** DATASET CONTENT follows **

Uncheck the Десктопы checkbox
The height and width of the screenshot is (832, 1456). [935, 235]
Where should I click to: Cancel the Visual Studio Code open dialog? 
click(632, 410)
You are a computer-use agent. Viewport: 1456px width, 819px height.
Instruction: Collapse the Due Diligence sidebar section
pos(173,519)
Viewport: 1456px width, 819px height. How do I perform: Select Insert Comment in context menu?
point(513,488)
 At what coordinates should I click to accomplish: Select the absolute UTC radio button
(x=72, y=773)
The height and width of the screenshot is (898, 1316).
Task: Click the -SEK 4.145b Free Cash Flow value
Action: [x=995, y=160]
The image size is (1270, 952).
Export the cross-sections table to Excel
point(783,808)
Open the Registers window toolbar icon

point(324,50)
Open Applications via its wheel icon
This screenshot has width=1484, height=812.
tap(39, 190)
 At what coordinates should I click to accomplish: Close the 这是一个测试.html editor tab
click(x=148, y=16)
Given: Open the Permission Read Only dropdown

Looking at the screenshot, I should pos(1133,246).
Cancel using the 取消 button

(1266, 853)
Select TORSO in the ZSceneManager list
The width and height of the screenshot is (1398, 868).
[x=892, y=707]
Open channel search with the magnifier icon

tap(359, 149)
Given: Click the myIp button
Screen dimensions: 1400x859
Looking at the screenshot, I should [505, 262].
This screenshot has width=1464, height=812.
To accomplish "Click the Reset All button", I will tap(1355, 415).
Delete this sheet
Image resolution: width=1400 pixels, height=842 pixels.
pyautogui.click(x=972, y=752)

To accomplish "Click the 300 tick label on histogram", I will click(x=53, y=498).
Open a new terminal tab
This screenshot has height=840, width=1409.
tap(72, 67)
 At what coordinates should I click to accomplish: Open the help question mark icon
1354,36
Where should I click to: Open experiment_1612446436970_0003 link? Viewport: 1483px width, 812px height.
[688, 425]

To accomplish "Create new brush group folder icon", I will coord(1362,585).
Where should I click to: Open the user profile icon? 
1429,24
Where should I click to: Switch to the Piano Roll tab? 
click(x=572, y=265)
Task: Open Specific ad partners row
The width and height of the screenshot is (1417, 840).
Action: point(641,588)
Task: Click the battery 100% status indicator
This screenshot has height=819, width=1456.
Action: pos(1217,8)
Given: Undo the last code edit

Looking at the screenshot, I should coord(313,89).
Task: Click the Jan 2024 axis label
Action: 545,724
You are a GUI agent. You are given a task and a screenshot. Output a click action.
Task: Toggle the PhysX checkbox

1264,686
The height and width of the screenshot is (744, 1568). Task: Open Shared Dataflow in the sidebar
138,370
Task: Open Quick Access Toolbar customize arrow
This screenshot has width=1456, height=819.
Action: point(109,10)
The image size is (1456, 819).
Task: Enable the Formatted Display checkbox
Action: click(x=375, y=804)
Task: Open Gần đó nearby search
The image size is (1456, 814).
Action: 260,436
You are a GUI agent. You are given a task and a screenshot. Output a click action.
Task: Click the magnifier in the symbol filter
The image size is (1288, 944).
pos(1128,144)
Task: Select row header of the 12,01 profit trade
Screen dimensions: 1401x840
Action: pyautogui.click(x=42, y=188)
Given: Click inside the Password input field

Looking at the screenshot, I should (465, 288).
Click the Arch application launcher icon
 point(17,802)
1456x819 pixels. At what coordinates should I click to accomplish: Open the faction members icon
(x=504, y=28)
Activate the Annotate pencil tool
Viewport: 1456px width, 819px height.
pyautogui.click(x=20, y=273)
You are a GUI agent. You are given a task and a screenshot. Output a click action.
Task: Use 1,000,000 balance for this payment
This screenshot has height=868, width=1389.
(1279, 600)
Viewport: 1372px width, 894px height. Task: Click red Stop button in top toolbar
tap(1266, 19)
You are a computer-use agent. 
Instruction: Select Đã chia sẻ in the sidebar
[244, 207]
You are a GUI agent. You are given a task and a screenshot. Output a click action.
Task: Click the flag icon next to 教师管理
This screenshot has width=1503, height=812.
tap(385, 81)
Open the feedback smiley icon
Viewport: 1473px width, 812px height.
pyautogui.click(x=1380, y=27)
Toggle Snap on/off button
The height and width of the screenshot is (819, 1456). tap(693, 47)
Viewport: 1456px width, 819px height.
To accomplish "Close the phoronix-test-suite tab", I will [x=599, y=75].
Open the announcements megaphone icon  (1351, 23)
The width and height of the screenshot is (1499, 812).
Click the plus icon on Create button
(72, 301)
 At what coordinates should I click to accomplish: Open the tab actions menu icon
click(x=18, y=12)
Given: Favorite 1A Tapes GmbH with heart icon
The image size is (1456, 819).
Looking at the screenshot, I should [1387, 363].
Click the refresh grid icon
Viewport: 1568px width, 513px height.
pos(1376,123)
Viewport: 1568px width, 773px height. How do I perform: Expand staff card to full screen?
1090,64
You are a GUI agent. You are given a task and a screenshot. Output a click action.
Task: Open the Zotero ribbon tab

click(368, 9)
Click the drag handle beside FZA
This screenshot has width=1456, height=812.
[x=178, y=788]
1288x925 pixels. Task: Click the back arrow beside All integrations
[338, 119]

** End of DATASET CONTENT **

WORK INSTRUCTIONS :: Which lines in the records above contain the string "computer"? Copy each one.

RESULT FOR THIS EXERCISE ::
You are a computer-use agent. Viewport: 1456px width, 819px height.
You are a computer-use agent. 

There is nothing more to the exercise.